Saímos da selvageria, da barbárie, da escravidão e do feudalismo, e cada uma dessas etapas representava uma etapa definida no desenvolvimento das forças produtivas e da cultura. Hegel expressou esta ideia em uma bela passagem em Fenomenologia do Espírito:

“O botão desaparece no desabrochar da flor, e poderia se dizer que a flor o refuta; do mesmo modo que o fruto faz a flor parecer uma falsa forma de existência da planta, colocando-se como sua verdade no lugar da flor. A atividade sem fim de sua própria e inerente natureza torna essas etapas momentos de uma unidade orgânica, onde, longe de se contradizerem, todos são igualmente necessários. É esta igual necessidade que constitui unicamente a vida do todo”.

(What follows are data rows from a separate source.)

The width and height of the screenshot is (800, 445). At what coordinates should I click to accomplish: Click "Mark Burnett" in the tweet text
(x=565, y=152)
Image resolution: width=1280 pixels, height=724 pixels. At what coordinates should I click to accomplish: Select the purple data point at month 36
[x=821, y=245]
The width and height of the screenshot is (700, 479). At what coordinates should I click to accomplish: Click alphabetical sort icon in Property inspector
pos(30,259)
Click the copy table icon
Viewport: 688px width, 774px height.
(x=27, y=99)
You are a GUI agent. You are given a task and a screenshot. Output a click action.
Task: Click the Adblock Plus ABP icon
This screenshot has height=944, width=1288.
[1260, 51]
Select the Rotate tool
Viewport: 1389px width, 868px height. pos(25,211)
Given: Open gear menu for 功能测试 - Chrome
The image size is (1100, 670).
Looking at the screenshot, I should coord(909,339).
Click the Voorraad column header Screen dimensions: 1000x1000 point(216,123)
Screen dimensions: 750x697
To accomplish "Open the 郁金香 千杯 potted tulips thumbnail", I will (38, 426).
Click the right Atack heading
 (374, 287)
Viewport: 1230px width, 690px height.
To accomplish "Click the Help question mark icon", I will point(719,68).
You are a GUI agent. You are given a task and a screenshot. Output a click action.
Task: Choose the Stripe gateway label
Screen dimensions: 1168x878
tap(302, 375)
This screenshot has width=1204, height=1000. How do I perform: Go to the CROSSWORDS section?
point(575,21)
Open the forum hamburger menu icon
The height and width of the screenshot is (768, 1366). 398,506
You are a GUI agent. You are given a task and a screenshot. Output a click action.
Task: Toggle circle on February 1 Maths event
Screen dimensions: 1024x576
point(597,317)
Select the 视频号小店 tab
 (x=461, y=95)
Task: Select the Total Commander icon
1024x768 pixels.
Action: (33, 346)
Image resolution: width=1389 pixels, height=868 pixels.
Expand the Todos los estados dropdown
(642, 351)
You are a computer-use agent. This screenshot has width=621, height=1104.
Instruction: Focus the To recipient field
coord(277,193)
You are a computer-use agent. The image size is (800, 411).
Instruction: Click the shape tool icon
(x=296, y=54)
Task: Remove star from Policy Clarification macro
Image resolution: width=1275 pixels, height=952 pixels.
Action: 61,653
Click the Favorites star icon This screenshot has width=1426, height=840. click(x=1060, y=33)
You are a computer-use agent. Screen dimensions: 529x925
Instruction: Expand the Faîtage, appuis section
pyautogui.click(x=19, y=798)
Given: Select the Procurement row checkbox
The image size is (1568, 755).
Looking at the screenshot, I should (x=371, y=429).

Cada etapa no desenvolvimento da sociedade está enraizada na necessidade e surge das etapas anteriores. A história somente pode ser compreendida se essas etapas são consideradas em sua unidade. Cada uma delas teve sua razão de ser no desenvolvimento das forças produtivas, e cada uma delas entrou em contradição com seu desenvolvimento ulterior em certa etapa, quando uma revolução se tornou necessária para arrematar as velhas formas e permitir o surgimento de novas formas.

Como vimos, a vitória da burguesia foi obtida através de meios revolucionários, embora atualmente os defensores do capitalismo não gostem de recordar este fato. E, como explicou Marx, a burguesia, historicamente, desempenhou um papel eminentemente revolucionário:

“A burguesia não pode existir sem revolucionar constantemente os instrumentos de produção, por conseguinte, as relações de produção, e com isso todas as relações sociais. A conservação inalterada do antigo modo de produção era, pelo contrário, a primeira condição de existência de todas as classes industriais anteriores. Essa subversão contínua da produção, esse abalo constante de todo o sistema social, essa agitação permanente e essa falta de segurança distinguem a época burguesa de todas as precedentes” (O Manifesto Comunista).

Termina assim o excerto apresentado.